• _Exercise goal_
Reproduce the entries below exactly, but only from the line containing "The height and width of the screenshot is (602, 1025)." to the line containing "The image size is (1456, 826).", inclusive.

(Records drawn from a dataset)
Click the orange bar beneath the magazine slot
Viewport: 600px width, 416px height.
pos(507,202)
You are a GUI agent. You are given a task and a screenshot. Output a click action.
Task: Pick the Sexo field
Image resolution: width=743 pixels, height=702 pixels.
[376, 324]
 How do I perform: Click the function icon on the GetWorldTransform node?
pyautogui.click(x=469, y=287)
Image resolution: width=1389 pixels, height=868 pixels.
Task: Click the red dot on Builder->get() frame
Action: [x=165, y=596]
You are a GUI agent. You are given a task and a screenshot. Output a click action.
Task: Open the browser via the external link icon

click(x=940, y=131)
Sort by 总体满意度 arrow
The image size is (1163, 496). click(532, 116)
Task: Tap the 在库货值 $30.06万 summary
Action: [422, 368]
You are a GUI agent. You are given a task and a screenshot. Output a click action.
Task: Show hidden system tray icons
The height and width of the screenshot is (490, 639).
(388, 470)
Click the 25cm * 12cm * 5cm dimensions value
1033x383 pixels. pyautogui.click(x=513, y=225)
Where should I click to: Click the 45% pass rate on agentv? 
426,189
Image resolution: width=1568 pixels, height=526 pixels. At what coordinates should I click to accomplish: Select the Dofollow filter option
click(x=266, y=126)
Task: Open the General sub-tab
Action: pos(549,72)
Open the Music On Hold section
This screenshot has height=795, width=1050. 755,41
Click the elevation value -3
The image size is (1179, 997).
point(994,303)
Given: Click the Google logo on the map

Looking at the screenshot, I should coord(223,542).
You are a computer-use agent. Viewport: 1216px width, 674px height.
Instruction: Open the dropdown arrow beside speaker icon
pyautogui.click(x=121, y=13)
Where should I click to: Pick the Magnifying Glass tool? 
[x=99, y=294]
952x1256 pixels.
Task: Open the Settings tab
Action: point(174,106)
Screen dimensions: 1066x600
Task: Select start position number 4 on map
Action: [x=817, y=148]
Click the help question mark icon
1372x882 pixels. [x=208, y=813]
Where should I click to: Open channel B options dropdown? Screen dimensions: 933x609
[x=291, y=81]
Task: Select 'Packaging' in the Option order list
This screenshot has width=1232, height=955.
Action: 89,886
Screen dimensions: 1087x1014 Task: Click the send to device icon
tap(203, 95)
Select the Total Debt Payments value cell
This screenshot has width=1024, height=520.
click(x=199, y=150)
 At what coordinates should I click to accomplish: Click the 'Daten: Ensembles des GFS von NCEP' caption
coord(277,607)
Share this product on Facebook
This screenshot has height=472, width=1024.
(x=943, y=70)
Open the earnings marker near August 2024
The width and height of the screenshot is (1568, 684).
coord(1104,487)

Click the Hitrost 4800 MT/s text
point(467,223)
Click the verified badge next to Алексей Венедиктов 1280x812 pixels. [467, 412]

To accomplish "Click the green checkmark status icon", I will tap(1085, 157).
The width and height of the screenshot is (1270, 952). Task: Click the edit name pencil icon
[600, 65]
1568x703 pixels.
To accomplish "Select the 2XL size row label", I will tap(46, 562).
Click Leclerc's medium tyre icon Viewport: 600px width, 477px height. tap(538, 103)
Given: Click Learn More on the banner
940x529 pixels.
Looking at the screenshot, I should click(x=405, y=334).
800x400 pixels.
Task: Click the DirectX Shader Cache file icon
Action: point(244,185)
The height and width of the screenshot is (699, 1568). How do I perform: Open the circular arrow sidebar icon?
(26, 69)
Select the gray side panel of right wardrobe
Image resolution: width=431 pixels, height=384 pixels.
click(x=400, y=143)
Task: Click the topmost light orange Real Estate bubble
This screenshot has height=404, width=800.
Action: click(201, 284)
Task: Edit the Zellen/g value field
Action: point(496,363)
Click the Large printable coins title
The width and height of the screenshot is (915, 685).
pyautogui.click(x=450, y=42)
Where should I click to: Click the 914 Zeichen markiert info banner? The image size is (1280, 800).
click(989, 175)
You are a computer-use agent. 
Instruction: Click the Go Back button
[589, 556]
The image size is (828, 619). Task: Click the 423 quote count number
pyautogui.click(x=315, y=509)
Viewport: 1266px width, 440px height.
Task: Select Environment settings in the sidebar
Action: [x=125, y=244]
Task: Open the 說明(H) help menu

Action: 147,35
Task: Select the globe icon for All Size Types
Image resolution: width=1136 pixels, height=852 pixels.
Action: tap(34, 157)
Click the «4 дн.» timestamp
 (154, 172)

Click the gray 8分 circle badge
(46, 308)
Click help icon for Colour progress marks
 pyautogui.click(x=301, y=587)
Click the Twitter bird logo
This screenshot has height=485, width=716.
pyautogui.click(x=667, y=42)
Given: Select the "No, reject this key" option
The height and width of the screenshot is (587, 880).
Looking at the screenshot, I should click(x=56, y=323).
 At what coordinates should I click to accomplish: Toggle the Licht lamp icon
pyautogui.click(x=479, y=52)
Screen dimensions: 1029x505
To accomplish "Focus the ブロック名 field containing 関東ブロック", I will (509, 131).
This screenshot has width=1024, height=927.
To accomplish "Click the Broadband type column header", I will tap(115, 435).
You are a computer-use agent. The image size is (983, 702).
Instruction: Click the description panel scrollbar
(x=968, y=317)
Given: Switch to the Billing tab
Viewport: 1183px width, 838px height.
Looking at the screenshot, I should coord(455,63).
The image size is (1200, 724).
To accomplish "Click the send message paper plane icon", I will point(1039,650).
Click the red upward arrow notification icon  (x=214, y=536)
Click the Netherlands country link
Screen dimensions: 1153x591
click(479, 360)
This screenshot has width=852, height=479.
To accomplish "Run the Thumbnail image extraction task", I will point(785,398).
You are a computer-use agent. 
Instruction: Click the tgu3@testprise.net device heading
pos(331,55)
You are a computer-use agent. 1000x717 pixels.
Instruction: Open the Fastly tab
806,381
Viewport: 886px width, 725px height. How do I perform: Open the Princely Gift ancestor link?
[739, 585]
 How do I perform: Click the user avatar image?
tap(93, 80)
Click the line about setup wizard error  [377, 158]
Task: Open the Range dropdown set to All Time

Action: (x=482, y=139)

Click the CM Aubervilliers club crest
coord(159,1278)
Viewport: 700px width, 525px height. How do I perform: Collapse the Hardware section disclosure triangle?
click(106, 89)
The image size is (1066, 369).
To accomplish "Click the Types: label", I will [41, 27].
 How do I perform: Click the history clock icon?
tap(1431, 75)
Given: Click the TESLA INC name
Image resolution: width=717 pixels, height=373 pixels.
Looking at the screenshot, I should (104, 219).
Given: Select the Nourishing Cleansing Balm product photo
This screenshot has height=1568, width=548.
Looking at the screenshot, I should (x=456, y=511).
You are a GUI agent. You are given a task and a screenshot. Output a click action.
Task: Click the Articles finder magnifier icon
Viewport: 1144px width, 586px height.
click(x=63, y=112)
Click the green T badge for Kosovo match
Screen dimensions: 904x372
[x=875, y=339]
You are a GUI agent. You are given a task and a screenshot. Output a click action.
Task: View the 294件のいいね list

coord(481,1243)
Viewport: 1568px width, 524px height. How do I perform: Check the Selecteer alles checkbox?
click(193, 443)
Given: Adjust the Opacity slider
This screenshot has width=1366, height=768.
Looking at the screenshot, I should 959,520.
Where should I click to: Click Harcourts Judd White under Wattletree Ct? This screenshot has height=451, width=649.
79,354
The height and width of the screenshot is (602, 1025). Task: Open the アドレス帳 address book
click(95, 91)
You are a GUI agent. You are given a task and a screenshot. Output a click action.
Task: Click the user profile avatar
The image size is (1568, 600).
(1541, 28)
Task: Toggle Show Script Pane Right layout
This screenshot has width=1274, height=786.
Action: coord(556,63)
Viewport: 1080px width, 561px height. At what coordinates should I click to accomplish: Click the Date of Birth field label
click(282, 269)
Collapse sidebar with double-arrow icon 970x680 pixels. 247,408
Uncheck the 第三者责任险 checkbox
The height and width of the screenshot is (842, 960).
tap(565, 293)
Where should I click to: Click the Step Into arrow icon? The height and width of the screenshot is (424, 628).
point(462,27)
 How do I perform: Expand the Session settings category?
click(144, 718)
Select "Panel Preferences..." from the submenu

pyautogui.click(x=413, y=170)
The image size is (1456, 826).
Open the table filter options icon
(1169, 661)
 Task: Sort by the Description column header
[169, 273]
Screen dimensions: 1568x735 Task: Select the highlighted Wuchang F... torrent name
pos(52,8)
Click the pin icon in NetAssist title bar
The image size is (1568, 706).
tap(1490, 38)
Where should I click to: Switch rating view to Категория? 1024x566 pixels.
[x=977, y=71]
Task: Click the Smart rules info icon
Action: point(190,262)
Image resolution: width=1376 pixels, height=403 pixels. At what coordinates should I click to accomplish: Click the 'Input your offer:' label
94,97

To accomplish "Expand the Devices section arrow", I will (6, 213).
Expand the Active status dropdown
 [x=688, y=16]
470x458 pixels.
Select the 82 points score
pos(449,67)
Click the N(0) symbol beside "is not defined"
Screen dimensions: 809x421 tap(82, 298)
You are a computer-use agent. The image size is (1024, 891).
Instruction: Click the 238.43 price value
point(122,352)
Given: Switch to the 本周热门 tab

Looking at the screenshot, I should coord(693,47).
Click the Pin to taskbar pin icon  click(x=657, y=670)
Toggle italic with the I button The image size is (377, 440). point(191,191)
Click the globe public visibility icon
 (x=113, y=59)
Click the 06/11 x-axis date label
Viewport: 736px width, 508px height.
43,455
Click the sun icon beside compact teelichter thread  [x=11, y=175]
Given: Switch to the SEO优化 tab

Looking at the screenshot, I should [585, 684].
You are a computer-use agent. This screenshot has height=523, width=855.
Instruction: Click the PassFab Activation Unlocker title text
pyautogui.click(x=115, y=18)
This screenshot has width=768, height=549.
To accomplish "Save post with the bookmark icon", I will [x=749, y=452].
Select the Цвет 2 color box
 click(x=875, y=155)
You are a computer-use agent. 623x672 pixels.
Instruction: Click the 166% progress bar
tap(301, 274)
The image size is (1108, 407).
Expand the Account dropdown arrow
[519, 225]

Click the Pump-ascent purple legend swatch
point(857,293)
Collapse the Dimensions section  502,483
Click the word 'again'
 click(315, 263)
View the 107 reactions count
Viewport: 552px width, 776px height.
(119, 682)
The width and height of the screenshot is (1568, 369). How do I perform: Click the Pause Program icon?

• _Task solution_
The height and width of the screenshot is (602, 1025). Task: Open the アドレス帳 address book
click(95, 91)
You are a GUI agent. You are given a task and a screenshot. Output a click action.
Task: Click the user profile avatar
The image size is (1568, 600).
(1541, 28)
Task: Toggle Show Script Pane Right layout
This screenshot has width=1274, height=786.
Action: coord(556,63)
Viewport: 1080px width, 561px height. At what coordinates should I click to accomplish: Click the Date of Birth field label
click(282, 269)
Collapse sidebar with double-arrow icon 970x680 pixels. 247,408
Uncheck the 第三者责任险 checkbox
The height and width of the screenshot is (842, 960).
tap(565, 293)
Where should I click to: Click the Step Into arrow icon? The height and width of the screenshot is (424, 628).
point(462,27)
 How do I perform: Expand the Session settings category?
click(144, 718)
Select "Panel Preferences..." from the submenu

pyautogui.click(x=413, y=170)
The image size is (1456, 826).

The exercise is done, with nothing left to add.